The intermingling of waters between the Indonesian passage and the equatorial Indian Ocean along with the Western Pacific Warm Pool (WPWP) and Indonesian Throughflow (ITF) largely controls the oceanographic conditions in the eastern Indian Ocean (Tomczak & Godfrey 2001). The warm, less saline WPWP is formed by the westward-flowing North and South Equatorial Currents, which are driven by the trade winds blowing westwards in the equatorial zone (Tomczak & Godfrey 2001). The less saline tropical Indonesian Throughflow (ITF) water originates in the WPWP and enters the Indian Ocean as the westward-flowing South Java and South Equatorial Currents.
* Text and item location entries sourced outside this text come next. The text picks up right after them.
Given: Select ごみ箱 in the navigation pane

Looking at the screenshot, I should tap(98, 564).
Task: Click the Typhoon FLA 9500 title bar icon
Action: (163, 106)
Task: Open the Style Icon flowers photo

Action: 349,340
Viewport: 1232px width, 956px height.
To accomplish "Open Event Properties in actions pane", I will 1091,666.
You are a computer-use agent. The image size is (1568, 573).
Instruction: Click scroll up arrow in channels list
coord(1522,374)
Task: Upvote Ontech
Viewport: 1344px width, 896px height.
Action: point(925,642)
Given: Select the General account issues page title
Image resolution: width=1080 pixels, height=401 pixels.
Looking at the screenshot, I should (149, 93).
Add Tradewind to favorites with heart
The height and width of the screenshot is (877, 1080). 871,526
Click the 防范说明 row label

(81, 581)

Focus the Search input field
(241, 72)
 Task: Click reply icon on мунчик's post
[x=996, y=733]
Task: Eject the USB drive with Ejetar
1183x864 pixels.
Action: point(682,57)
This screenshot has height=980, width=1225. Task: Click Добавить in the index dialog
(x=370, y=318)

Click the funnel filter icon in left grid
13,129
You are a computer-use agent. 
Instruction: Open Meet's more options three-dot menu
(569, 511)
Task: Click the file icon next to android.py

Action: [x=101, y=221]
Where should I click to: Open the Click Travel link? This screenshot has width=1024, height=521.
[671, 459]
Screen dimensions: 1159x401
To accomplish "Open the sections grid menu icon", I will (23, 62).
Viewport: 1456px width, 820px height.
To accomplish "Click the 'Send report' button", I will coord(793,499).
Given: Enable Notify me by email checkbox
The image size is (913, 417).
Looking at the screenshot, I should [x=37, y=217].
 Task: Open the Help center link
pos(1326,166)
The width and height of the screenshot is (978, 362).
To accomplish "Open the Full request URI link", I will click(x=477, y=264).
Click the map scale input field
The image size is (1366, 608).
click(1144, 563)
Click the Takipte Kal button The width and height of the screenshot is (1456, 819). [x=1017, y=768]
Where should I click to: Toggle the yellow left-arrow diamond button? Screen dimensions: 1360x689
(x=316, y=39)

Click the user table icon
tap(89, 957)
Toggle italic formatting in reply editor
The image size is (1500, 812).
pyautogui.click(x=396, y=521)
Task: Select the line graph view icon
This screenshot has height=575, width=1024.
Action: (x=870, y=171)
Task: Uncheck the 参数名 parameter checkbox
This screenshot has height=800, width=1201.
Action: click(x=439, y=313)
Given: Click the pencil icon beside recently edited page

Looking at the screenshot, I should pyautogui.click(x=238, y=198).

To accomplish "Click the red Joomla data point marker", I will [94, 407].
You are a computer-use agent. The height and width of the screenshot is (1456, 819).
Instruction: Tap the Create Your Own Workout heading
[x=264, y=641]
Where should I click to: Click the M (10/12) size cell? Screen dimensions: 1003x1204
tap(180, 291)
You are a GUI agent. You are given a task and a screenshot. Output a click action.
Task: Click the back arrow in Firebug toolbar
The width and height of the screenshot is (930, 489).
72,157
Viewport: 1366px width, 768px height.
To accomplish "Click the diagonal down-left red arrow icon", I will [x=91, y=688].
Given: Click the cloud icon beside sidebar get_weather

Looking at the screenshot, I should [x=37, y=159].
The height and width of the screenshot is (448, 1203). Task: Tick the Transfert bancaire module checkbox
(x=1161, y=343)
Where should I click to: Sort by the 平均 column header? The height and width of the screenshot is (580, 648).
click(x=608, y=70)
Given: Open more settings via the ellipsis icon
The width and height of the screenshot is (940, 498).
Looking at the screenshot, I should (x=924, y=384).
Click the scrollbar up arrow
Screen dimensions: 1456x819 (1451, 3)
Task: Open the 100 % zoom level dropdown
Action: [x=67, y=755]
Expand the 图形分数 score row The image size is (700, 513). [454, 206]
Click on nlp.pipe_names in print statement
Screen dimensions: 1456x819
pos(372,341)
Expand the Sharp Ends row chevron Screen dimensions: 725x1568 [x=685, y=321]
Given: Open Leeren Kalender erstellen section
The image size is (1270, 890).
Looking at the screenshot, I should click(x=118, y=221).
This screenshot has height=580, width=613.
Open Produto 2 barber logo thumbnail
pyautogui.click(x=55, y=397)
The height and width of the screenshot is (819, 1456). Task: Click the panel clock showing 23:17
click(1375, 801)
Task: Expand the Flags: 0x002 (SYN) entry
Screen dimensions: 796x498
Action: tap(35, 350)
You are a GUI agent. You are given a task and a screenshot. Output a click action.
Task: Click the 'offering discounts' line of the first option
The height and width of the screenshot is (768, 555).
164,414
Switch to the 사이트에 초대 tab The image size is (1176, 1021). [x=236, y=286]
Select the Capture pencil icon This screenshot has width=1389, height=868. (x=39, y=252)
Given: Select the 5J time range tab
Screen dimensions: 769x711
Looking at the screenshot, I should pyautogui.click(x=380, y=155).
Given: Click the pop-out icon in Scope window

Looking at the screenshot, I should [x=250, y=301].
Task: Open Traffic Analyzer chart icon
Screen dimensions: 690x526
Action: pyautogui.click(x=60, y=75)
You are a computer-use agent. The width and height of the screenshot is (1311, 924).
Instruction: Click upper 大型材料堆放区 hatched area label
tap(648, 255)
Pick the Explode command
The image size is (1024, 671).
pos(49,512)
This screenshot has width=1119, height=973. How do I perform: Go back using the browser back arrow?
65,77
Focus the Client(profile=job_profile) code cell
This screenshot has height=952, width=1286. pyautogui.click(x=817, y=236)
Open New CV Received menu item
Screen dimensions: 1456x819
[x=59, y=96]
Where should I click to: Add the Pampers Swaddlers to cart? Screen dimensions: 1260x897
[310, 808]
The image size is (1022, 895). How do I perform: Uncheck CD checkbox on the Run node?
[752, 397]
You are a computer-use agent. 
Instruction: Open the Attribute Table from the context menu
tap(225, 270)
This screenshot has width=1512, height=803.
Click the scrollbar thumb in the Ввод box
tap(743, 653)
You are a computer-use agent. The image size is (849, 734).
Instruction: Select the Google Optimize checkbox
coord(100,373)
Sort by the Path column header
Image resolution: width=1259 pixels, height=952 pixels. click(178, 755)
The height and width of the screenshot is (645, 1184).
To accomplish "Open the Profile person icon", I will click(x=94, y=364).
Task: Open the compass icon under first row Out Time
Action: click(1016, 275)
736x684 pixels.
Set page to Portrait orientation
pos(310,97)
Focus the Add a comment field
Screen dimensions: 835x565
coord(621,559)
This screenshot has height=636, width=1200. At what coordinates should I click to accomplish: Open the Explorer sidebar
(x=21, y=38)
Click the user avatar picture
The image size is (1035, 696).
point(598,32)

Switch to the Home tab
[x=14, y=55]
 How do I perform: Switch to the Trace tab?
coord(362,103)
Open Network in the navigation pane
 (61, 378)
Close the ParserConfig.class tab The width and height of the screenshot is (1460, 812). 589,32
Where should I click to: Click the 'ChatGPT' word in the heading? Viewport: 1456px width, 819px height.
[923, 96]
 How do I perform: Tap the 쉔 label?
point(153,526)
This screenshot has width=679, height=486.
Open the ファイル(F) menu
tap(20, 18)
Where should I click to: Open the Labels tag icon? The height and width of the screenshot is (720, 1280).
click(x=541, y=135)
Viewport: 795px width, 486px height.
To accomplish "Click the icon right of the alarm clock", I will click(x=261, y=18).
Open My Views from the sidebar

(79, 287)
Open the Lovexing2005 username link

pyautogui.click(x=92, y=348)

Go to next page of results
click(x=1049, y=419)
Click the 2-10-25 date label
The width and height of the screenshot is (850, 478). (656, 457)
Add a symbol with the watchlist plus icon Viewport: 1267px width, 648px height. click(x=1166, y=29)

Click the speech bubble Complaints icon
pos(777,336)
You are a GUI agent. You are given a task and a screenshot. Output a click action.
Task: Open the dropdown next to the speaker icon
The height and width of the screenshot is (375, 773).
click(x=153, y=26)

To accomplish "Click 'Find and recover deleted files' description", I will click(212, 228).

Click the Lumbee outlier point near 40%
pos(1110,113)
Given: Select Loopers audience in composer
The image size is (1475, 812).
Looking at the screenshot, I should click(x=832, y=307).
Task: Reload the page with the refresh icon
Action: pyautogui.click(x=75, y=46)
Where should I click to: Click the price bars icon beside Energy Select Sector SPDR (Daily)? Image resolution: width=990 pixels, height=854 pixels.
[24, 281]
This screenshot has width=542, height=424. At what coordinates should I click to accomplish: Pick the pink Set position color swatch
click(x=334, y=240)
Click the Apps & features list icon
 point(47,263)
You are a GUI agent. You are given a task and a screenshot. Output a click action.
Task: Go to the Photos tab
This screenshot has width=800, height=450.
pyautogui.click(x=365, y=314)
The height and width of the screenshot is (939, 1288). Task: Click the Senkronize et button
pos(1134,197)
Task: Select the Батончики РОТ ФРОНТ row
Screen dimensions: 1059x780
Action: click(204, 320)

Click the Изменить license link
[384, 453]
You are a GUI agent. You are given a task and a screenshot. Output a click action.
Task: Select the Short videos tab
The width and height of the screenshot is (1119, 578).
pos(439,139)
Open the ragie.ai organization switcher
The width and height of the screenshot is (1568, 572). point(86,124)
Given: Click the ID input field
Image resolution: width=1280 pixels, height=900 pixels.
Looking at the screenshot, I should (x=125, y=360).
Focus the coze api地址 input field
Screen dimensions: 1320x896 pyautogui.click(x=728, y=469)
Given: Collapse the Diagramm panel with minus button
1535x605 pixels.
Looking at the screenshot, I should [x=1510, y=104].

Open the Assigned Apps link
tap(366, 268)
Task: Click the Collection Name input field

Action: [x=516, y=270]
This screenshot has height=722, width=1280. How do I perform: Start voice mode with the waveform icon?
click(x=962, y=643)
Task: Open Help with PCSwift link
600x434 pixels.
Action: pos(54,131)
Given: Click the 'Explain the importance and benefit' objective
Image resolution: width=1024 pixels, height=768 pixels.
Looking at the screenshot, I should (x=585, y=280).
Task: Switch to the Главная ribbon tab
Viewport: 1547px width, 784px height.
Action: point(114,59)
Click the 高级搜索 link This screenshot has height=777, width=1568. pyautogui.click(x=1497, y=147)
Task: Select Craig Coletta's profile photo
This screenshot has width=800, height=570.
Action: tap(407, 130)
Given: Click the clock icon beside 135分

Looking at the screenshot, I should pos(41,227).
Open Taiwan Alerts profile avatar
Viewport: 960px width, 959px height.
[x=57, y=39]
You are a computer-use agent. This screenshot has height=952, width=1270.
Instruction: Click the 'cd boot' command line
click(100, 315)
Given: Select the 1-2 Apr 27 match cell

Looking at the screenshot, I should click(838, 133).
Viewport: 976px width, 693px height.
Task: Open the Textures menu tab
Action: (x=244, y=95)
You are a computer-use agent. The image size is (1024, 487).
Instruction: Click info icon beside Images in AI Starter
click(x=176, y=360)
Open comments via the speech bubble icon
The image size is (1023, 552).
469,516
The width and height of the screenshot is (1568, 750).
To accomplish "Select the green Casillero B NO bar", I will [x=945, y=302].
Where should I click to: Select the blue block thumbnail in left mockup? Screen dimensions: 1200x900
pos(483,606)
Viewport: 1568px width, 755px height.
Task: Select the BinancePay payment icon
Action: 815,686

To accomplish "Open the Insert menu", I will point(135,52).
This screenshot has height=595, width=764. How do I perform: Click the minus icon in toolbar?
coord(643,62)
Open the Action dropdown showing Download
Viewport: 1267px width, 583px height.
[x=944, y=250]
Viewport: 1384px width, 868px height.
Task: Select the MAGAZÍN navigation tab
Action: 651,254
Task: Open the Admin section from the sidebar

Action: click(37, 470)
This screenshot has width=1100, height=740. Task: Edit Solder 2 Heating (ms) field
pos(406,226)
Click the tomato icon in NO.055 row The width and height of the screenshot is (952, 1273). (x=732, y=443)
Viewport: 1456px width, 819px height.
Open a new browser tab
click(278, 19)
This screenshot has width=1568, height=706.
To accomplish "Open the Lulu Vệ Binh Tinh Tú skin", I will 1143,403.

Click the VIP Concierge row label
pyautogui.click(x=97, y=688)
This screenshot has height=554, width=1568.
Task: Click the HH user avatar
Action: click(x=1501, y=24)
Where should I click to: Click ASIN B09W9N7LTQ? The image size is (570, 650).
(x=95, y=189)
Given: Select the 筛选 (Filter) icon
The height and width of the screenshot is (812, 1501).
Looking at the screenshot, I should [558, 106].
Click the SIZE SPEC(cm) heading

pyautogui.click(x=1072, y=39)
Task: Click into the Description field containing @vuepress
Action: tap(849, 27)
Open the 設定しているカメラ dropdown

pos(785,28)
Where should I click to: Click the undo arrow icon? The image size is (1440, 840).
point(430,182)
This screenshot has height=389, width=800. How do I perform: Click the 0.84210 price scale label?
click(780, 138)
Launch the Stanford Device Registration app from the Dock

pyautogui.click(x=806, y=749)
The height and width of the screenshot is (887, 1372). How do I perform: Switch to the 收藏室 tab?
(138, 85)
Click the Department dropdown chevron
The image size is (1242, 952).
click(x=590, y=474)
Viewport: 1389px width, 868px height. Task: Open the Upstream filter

A part of the ITF starts flowing southwards along the western coast of Australia, around Cape Leeuwin and reaches as far as the Great this website Australian Bight as the Leeuwin Current (Cresswell and Golding, 1980 and Pearce, 1991). Beneath the Leeuwin Current, high salinity waters are carried northwards by the cold Western Australian Current (WAC). This current is part of the major
Southern Hemisphere subtropical gyre, moving anticlockwise in the Indian Ocean (Wells et al. 1994), which influences water masses to depths as great as 2000 m (Tchernia 1980). The region of Exmouth PD-166866 off western Australia is geographically and topographically identical to the other eastern boundary regions. Therefore, the trade wind blowing equatorwards off western Australia would be expected to cause coastal upwelling in this region (Smith 1992). However, the ocean off western Australia behaves quite unlike other eastern boundary regions. There is no regular, continuous Alanine-glyoxylate transaminase equatorward flow within 1000 km of the coast and no evidence of coastal upwelling. Coastal upwelling in this region is prevented or highly reduced by the warm, southward-flowing Leeuwin Current (LC), whose pressure gradient exceeds the off-shore Ekman transport (Smith 1992). However, there is strong indirect evidence for the development of zones of upwelling off the west coast of Australia during the glacial intervals (Wells et al. 1994). The examined ODP site is located in the region influenced by both the warm
LC and the cold WAC. Thus, the fluctuations in the strength of these currents also affect the benthic foraminiferal distribution in this region. The present study is based on 76 core samples from a 108.9 m thick section at ODP Site 762B in the eastern Indian Ocean. The core samples consist mainly of foraminifera-rich nannofossil ooze. Samples were wet sieved using > 149 μm Tyler sieves. After drying, a micro-splitter was used to separate a representative portion of the > 149 μm fraction estimated to contain about 300 specimens of benthic foraminifera. All the benthic foraminiferal specimens from the split samples were picked out and mounted on microfaunal assemblage slides for identification, counting and recording as percentages of the total assemblage.